After the security check of your paperwork you and your baggage will be subject to an x-ray inspection. You are then in the departure hall. Along the wall facing you on either side of the central entrance to immigration are the departure desks of the various airlines. Once you have found yours and completed seat allocation and baggage lodgment you can rejoin for friends waiting patiently outside.

Your passport and seat allocation will get you out and back in again. There is a cafeteria on the left hand side of the terminal that is open to passengers and non passengers where you can have one last merienda. You will need around 45 minutes to get through immigration so bidding your friends a final fond farewell you re-enter the departure hall. You and your hand luggage will be x-rayed again and you will need your paper work.

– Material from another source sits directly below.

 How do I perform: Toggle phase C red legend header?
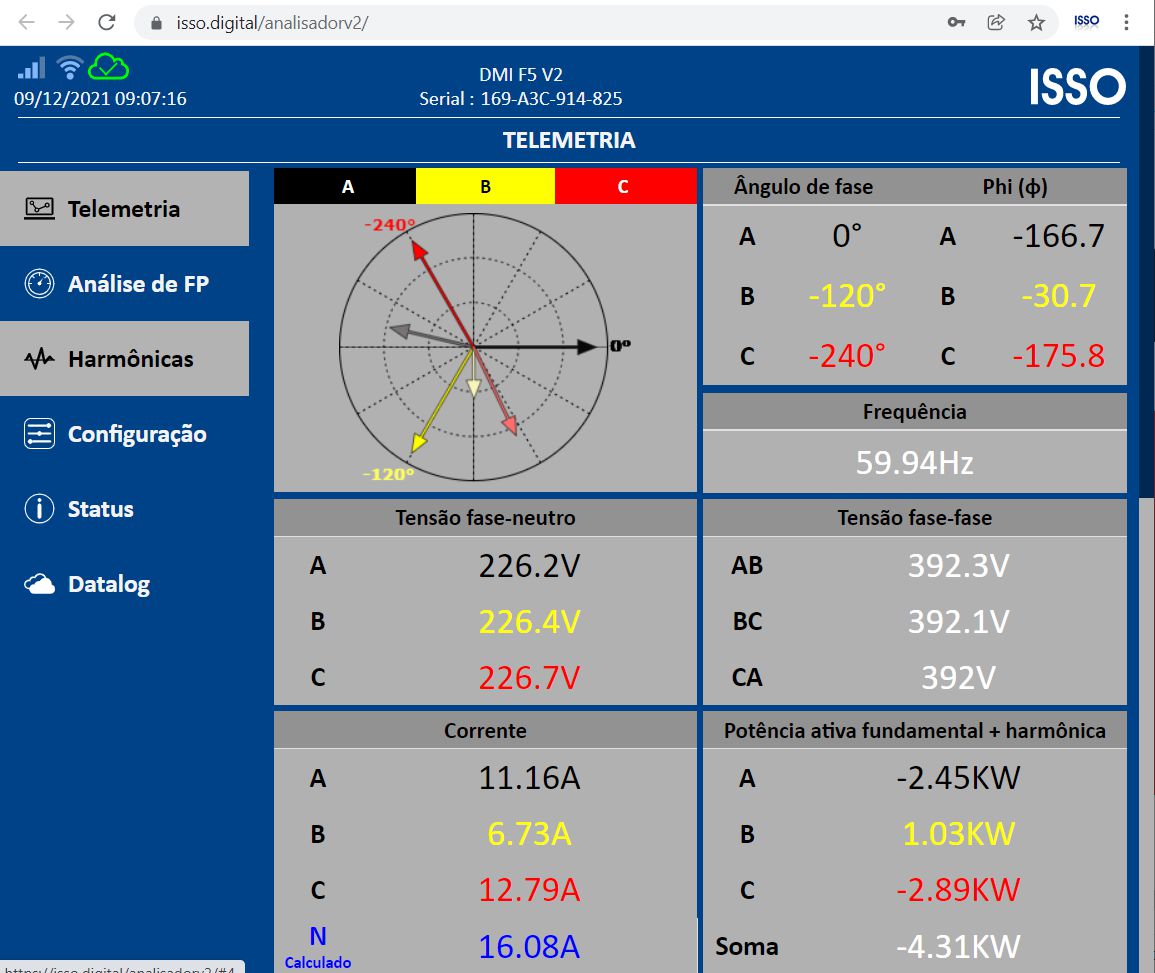(x=624, y=186)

Once through you can proceed to the central immigration entry. A short way in and you will come to the departure tax booths where you pay 550 pesos and get a receipt stapled to your boarding pass. Then it’s off to immigration where you will need to present your passport, boarding pass with its attached departure tax receipt and your immigration declaration form. That was the one given you at seat allocation which you filled up whilst having your final merienda.

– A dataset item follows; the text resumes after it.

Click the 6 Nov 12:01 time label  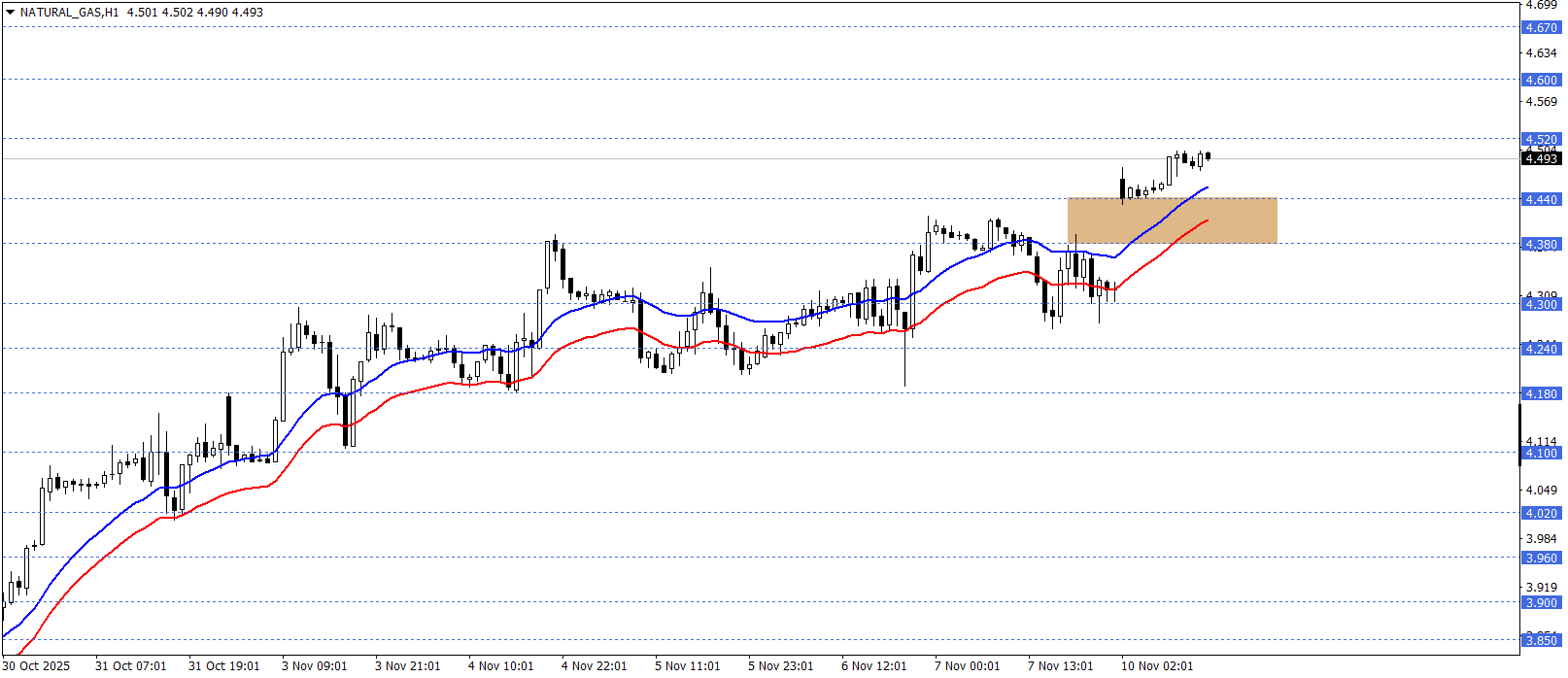click(873, 666)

Once through immigration you can head off to your departure gate passing by a host of duty free shops. On the way to your gate lounge you and your luggage will be x-rayed yet again and you will receive a pat down search as well.

Then it is a quiet sit as you wait your turn to enter the tin can that is going to rush you through the sky at 800 kph.

Wednesday, March 01, 2006

A Bouquet for E-Commerce

Many people, or so the scuttlebutt goes, are weary of making purchases over the internet. I’m not one of them, although I do my homework before I type in the 16 digits. I have brought software, books, sent flowers and sold pictures over the net for some years now. All transactions have been a breeze until last month.

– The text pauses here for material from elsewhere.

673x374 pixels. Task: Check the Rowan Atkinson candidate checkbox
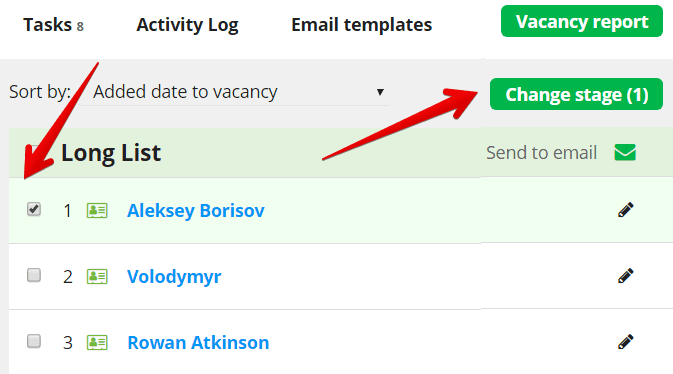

I order flowers for my valentine via the net for delivery on that day in February. They didn’t arrive, nor the next day or the day after that. I sent an email advising of the non delivery –

“I ordered Lotsa Love - 3 Red Rose Bouquet on the 13 Feb 2006 for delivery on 14 feb 2006. It is now the 17 Feb 2006 and although my CC has been charged the flowers have not been delivered.
Can you please cancel the order and reverse the credit card charge.”

They, www.flora2000.com , sent a delivery conformation which showed they had been delivered to the wrong address. When they were advised of this and after checking their records they sent the following –

Dear Henry, We regret that we failed to deliver your order on the requested date. Please be advised that USD 33.00 which was charged for this order is credited in your account as we are not charging you. It will take 3-4 business days for the credit to be posted in your account. Please note that your order has been delivered to the recipient on 23rd of february 2006 at no cost to you. For further clarifications or questions email us back OR call us at 1-212-655-3075 OR do Live Person chat by clicking at www.flora2000.com. We assure you of a better service in future. Thanks & Kind Regards, Imran Flora2000.com

And they did!

A happy ending and a bouquet to www.flora2000.com who demonstrated that the net can be safe purchase option even when things go wrong.